Among the first who took up arms against the new thinkers was Eusebius. He endeavored to turn off these ideas by bringing science into contempt, and by making the innovators understand that he and the fathers of the Church despised all such inquiries. Speaking of the innovations in physical science, he said: "It is not through ignorance of the things admired by them, but through contempt of their useless labor, that we think little of these matters, turning our souls to better things." [2]
Lactantius asserted the ideas of those studying astronomy to be "mad and senseless." [3]
But the attempt to "flank" the little phalanx of thinkers did not succeed, of course. Even such men as Lactantius and Eusebius cannot pooh-pooh down a new scientific idea. The little band of thinkers went on, and the doctrine of the rotundity of the earth naturally led to the consideration of the tenants of the earth's surface, and another germ idea was warmed into life—the idea of the existence of the antipodes, the idea of the existence of countries and men on the hemisphere opposite to ours. [4]
At this the war-spirit waxed hot. Those great and good men determined to fight. To all of them such doctrines seemed dangerous; to most of them they seemed damnable. St. Basil and St. Ambrose [5] were tolerant enough to allow that a man might be saved who believed the earth to be round, and inhabited on its opposite sides; but the great majority of the Fathers of the Church utterly denied the possibility of salvation to such misbelievers.
Lactantius asks: "... Is there any one so senseless as to believe that there are men whose footsteps are higher than their heads?—that the crops and trees grow downward?—that the rains and snow and hail fall upward toward the earth?... But if you inquire from those who defend these marvelous fictions, why all things do not fall into that lower part of the heaven, they reply that such is the nature of things, that heavy bodies are borne toward the middle, like the spokes of a wheel; while light bodies, such as clouds, smoke, and fire, tend from the centre toward the heavens on all sides. Now, I am at loss what to say of those who, when they have once erred, steadily persevere in their folly, and defend one vain thing by another."

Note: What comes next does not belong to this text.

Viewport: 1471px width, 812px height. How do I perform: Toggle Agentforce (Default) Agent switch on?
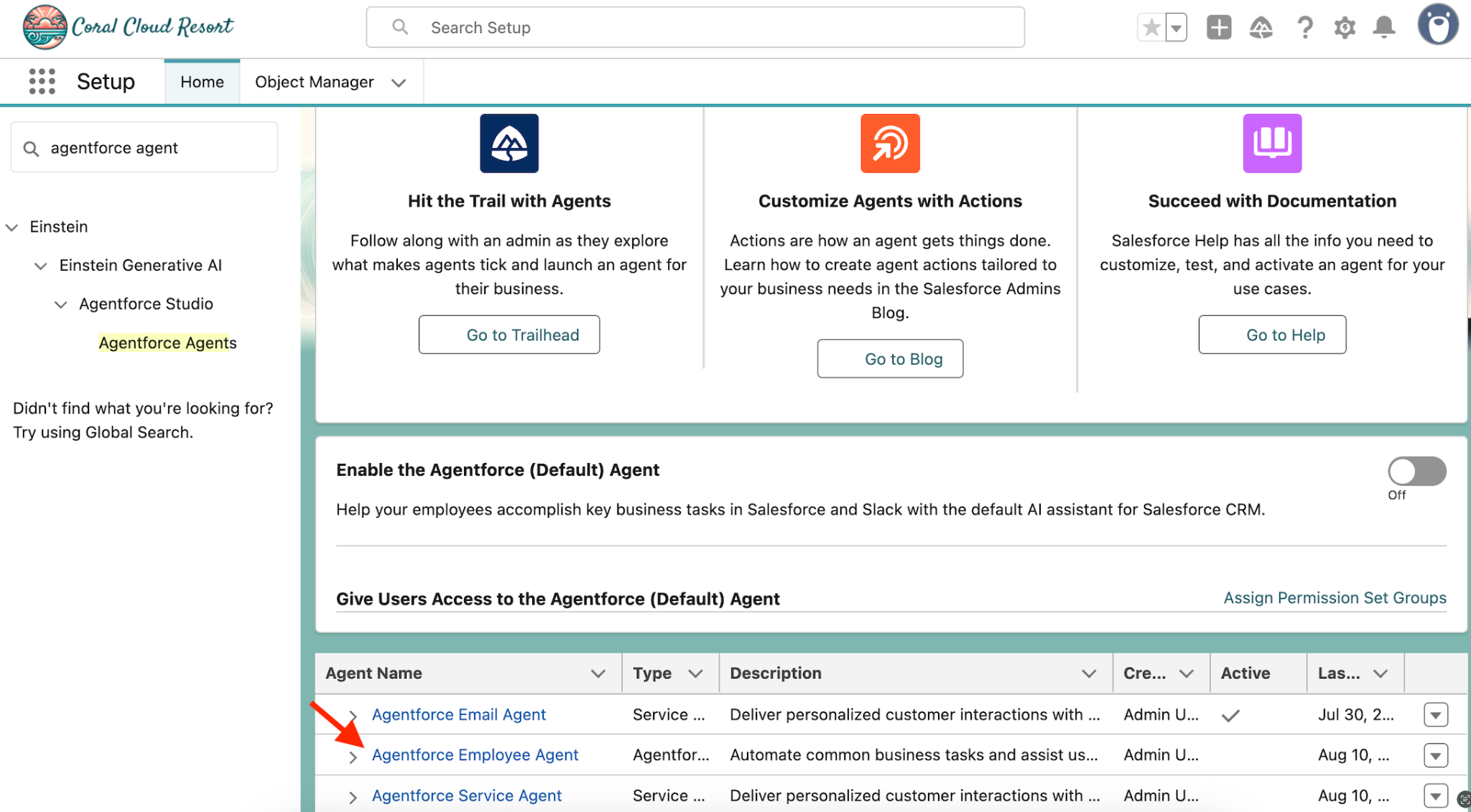pos(1416,472)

St. Augustine seems inclined to yield a little in regard to the rotundity of the earth, but he fights the idea that men exist on the other side of the earth, saying that "Scripture speaks of no such descendants of Adam."
But this did not avail to check the idea. What may be called the flank movement, as represented by Eusebius, had failed. The direct battle given by Lactantius, Augustine, and others, had failed; in the sixth century, therefore, the opponents of the new ideas built a great fortress and retired into that. It was well built and well braced. It was nothing less than a complete theory of the world, based upon the literal interpretation of texts of Scripture, and its author was Cosmas Indicopleustes. [6]
According to Cosmas, the earth is a parallelogram, flat, and surrounded by four great seas. At the outer edges of these seas rise immense walls closing in the whole structure. These walls support the vault of the heavens, whose edges are cemented to the walls; walls and vault shut in the earth and all the heavenly bodies. The whole of this theologic, scientific fortress was built most carefully, and, as was then thought, most scripturally.
Starting with the expression, Το ἁγιον κοσμικὁν, applied in the ninth chapter of Hebrews to the tabernacle in the desert, he insists, with other interpreters of his time, that it gives a key to the whole construction of the world. The universe is, therefore, made on the plan of the Jewish Tabernacle—box-like and oblong.